[[ RECORDS FOR THIS EXERCISE open ]]

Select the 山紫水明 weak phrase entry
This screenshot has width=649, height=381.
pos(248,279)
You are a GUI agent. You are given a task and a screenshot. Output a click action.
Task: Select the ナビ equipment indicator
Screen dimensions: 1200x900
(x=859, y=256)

[[ RECORDS FOR THIS EXERCISE closed ]]
[[ RECORDS FOR THIS EXERCISE open ]]

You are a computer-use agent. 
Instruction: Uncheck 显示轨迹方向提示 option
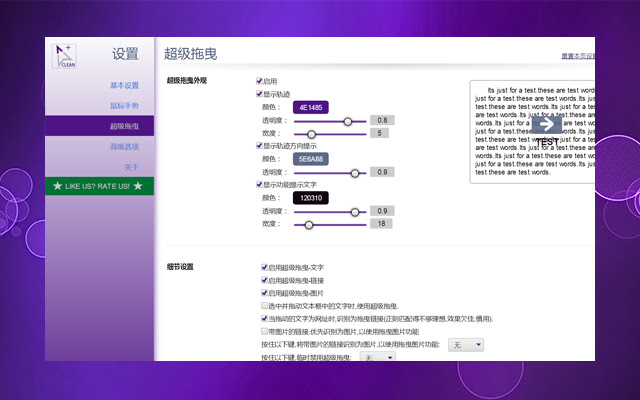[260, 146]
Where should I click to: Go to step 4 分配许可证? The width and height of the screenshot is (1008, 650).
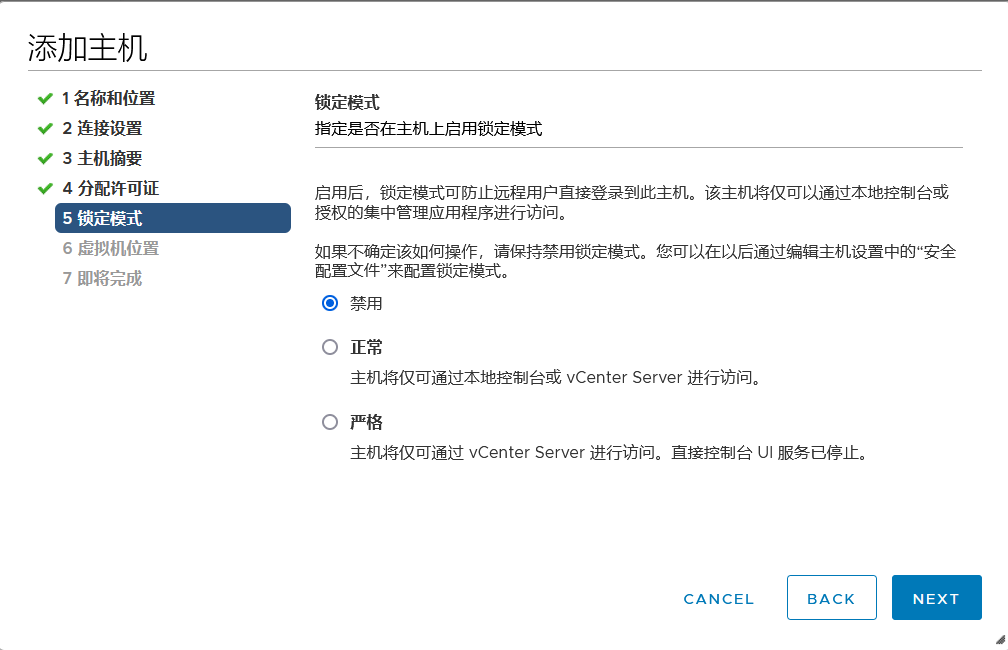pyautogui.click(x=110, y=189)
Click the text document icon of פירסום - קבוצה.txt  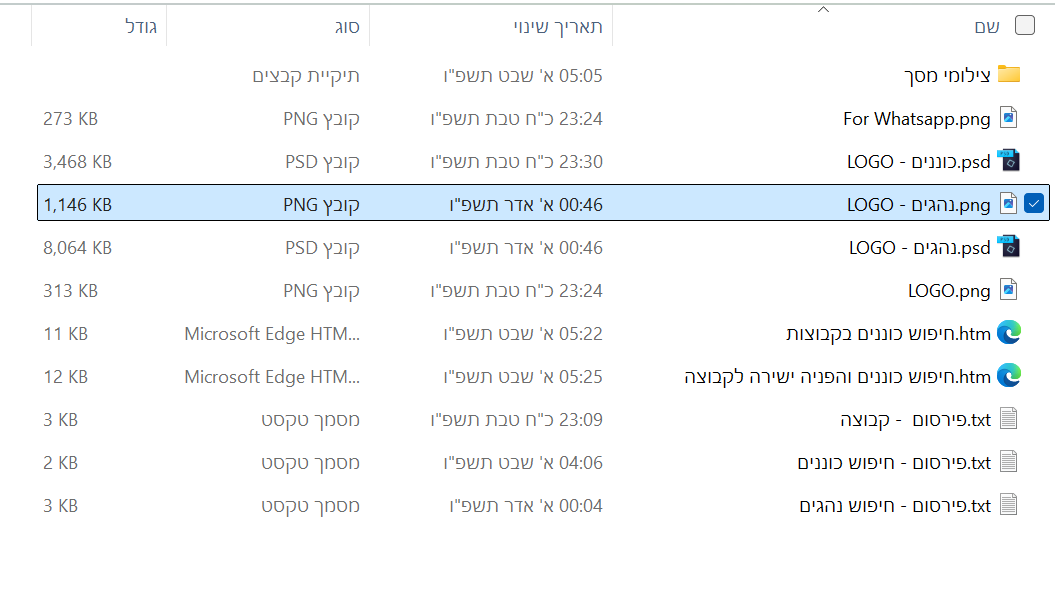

[[ RECORDS FOR THIS EXERCISE closed ]]

- PROBLEM TO SOLVE
Which lines of the records contain the word "agent"? Copy each of them.

- RESPONSE FOR THIS EXERCISE
You are a GUI agent. You are given a task and a screenshot. Output a click action.
You are a computer-use agent. 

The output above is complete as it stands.